Strange desperately blathers: The GDP grew by 1.7% in the third quarter of 2003. Still higher than Europe as a whole and most European countries, but you can actually find growth rates near 0 during some quarters in the last 3 years. If you go by the last 30 years, and particularly the last 15, you’ll find that the U.S. is behind some European countries, and almost identical to many others.
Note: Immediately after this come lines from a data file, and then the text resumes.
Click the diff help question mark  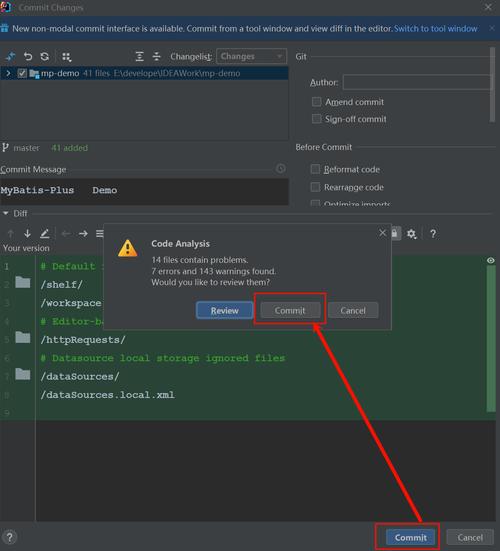coord(433,234)
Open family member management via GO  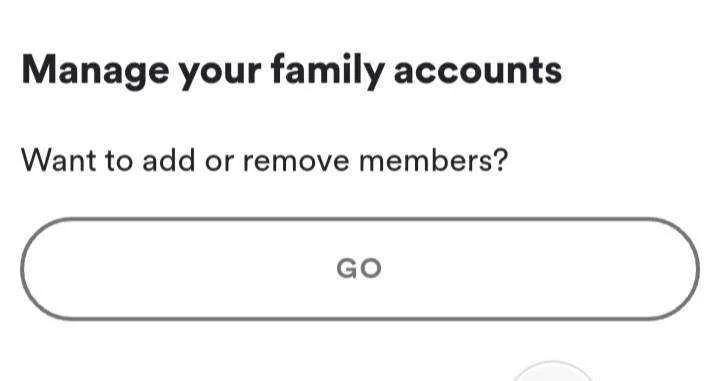coord(360,269)
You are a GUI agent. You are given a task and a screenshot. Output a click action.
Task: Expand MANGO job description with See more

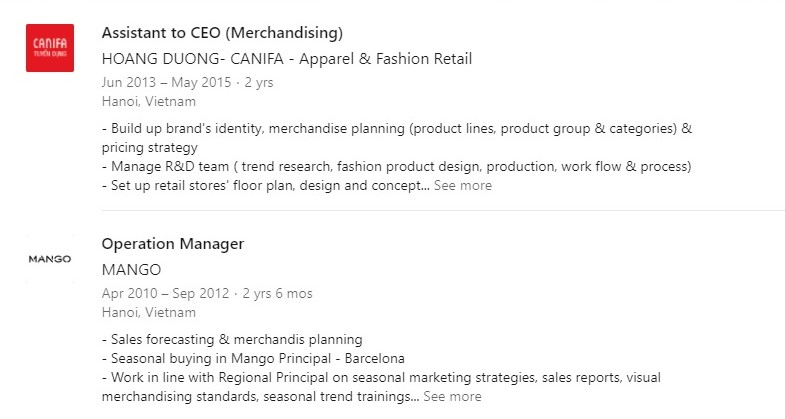pyautogui.click(x=452, y=396)
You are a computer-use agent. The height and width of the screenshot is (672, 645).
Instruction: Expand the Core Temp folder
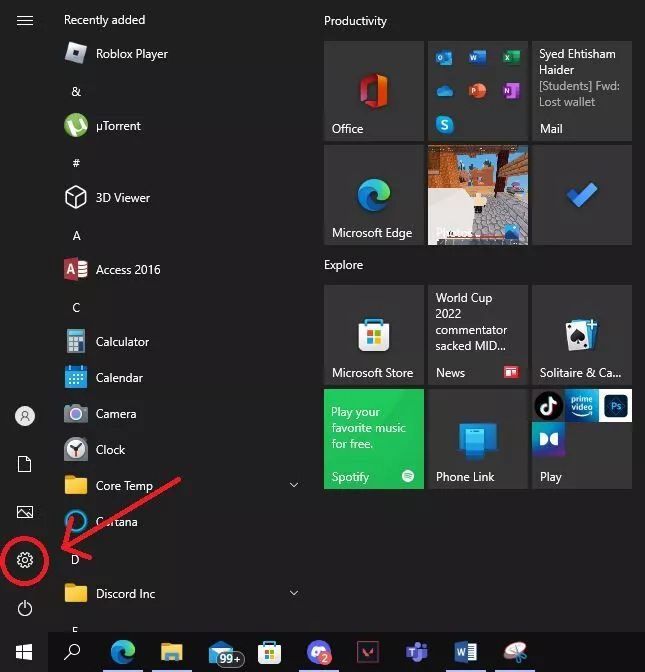coord(294,486)
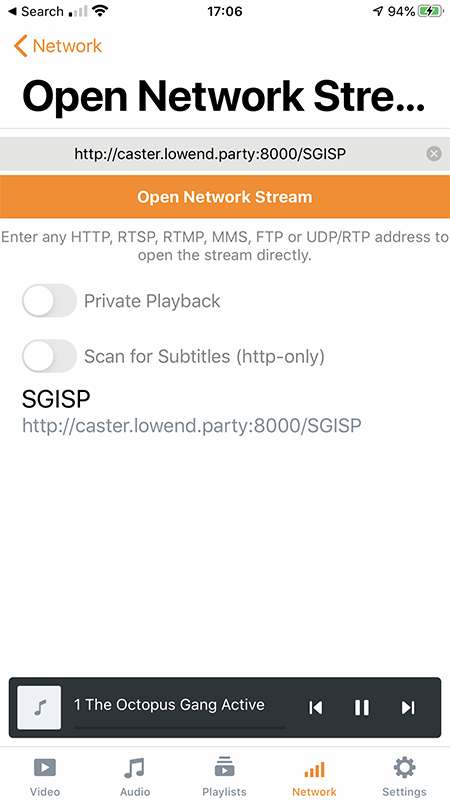Image resolution: width=450 pixels, height=800 pixels.
Task: Toggle Scan for Subtitles switch
Action: 49,356
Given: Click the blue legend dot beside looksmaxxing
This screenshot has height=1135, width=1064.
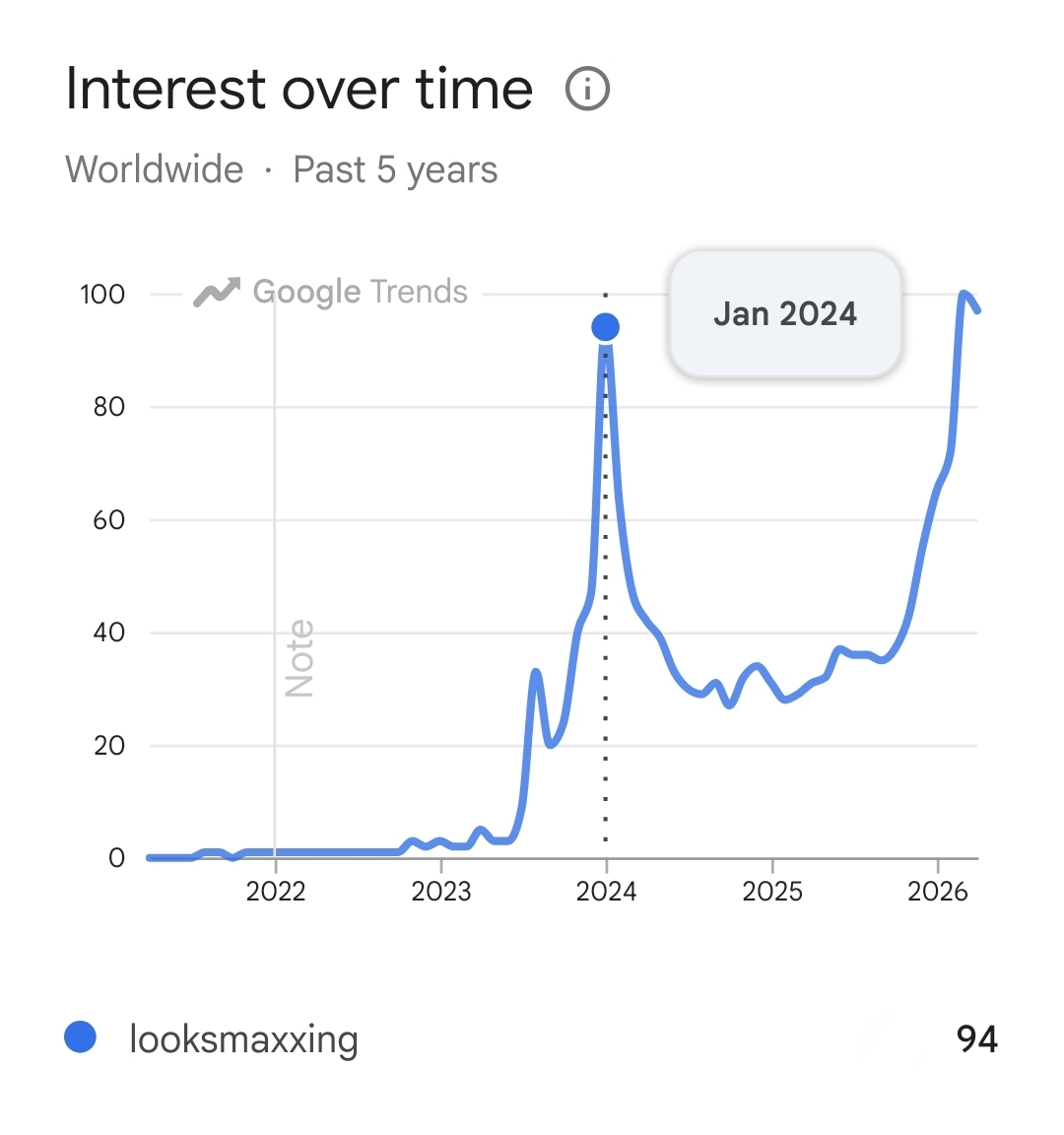Looking at the screenshot, I should [80, 1037].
Meanwhile, in the real world, those of us who know that the actual annual growth rate supersedes that of the annual growth rate projected by a single quarter dismiss this apparent dichotomy thusly: While the USA was barely growing, large parts of Europe were contracting. That’s why the Eurozone growth was barely positive for 2002 and 2003. “Following two consecutive quarters of slight contraction,economic growth in the Eurozone turned positive again in the third quarter. Preliminary data show that GDP rose at an annualized rate of 1-1/2% in Q3 relative to Q2. That said, the year-on-year growth rate remained rather anemic, rising just 0.3% in the third quarter. In contrast, growth in theU.S. was much stronger in the third quarter. On a sequential basis the U.S. economy expanded at an annualized rate of 8.2% in Q3, which pulled the year-on-year growth rate up to 3.5%.”

I’d say more than 10x growth is substantial, wouldn’t you? Especially when Europe probably has around 2x the socialism, not that we’ve defined a measure of it yet. As for the last 30 years, those numbers were posted previously, courtesy of the OECD. US growth is 28 percent greater than the average of Europe’s big four, and that doesn’t include the last three years when the US outperformance has been increasing. The fact that Malta and Luxembourg may have grown faster is irrelevant, as they are not large, mature economies; even a bad small company has more growth potential than a Fortune 500 giant.